(Dataset entries)
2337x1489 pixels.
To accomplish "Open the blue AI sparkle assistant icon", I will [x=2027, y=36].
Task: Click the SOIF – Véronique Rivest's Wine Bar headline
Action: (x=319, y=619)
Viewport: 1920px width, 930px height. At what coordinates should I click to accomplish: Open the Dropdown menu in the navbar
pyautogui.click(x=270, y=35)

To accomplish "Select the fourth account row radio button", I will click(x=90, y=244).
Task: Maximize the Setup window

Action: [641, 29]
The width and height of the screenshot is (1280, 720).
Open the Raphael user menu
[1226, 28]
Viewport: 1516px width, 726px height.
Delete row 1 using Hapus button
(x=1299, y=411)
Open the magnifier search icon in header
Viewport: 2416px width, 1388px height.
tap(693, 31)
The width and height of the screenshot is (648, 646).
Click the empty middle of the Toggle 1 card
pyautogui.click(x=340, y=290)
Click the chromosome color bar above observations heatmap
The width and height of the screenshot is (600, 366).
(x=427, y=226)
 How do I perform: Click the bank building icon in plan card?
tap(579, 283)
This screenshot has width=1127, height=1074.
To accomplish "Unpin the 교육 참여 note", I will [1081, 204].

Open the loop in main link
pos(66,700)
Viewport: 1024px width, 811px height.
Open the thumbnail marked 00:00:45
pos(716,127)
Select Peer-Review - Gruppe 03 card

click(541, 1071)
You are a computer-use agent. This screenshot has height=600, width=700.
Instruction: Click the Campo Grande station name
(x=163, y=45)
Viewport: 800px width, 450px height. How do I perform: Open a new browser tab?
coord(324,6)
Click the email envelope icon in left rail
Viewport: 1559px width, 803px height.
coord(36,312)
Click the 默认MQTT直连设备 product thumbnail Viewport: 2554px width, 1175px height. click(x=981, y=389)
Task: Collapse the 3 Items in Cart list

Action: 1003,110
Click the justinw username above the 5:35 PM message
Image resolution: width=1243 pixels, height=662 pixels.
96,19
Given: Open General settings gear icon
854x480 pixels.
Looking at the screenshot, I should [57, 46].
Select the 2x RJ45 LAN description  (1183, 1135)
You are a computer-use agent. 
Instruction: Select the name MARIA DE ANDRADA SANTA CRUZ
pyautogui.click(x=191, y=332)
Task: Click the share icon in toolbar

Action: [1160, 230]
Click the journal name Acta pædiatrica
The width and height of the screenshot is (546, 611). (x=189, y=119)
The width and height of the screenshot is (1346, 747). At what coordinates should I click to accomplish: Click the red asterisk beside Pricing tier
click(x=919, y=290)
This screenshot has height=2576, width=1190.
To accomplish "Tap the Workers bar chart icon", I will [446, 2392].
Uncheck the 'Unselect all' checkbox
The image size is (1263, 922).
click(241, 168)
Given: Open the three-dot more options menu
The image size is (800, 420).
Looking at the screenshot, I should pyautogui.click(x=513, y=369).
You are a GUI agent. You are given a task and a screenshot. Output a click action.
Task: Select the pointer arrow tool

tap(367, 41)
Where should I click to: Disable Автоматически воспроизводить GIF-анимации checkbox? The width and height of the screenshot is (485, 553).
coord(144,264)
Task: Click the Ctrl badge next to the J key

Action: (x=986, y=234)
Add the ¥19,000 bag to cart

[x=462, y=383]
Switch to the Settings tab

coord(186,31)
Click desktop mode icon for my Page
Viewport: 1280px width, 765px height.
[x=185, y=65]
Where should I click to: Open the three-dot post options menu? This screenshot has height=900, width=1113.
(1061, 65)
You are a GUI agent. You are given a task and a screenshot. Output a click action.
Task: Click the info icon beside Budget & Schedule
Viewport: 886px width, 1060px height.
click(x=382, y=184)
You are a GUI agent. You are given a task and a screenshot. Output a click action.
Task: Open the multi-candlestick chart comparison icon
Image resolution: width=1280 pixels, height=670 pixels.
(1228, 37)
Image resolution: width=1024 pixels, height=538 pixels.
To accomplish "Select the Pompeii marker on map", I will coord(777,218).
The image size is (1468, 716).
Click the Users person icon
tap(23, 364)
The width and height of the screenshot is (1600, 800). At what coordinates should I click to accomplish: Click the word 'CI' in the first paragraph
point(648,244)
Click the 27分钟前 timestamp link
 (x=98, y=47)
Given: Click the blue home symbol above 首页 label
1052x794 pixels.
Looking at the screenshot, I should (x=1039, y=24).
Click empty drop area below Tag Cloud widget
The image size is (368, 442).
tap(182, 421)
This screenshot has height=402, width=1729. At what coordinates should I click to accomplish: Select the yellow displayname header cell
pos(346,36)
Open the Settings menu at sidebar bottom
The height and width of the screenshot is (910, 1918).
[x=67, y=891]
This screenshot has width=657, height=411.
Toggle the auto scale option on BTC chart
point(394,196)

- _Written request_
Please retype the lines exactly, everything from the first line down to the line containing "(x=163, y=45)".

- _Solution for this task_
2337x1489 pixels.
To accomplish "Open the blue AI sparkle assistant icon", I will [x=2027, y=36].
Task: Click the SOIF – Véronique Rivest's Wine Bar headline
Action: (x=319, y=619)
Viewport: 1920px width, 930px height. At what coordinates should I click to accomplish: Open the Dropdown menu in the navbar
pyautogui.click(x=270, y=35)

To accomplish "Select the fourth account row radio button", I will click(x=90, y=244).
Task: Maximize the Setup window

Action: [641, 29]
The width and height of the screenshot is (1280, 720).
Open the Raphael user menu
[1226, 28]
Viewport: 1516px width, 726px height.
Delete row 1 using Hapus button
(x=1299, y=411)
Open the magnifier search icon in header
Viewport: 2416px width, 1388px height.
tap(693, 31)
The width and height of the screenshot is (648, 646).
Click the empty middle of the Toggle 1 card
pyautogui.click(x=340, y=290)
Click the chromosome color bar above observations heatmap
The width and height of the screenshot is (600, 366).
(x=427, y=226)
 How do I perform: Click the bank building icon in plan card?
tap(579, 283)
This screenshot has width=1127, height=1074.
To accomplish "Unpin the 교육 참여 note", I will [1081, 204].

Open the loop in main link
pos(66,700)
Viewport: 1024px width, 811px height.
Open the thumbnail marked 00:00:45
pos(716,127)
Select Peer-Review - Gruppe 03 card

click(541, 1071)
You are a computer-use agent. This screenshot has height=600, width=700.
Instruction: Click the Campo Grande station name
(x=163, y=45)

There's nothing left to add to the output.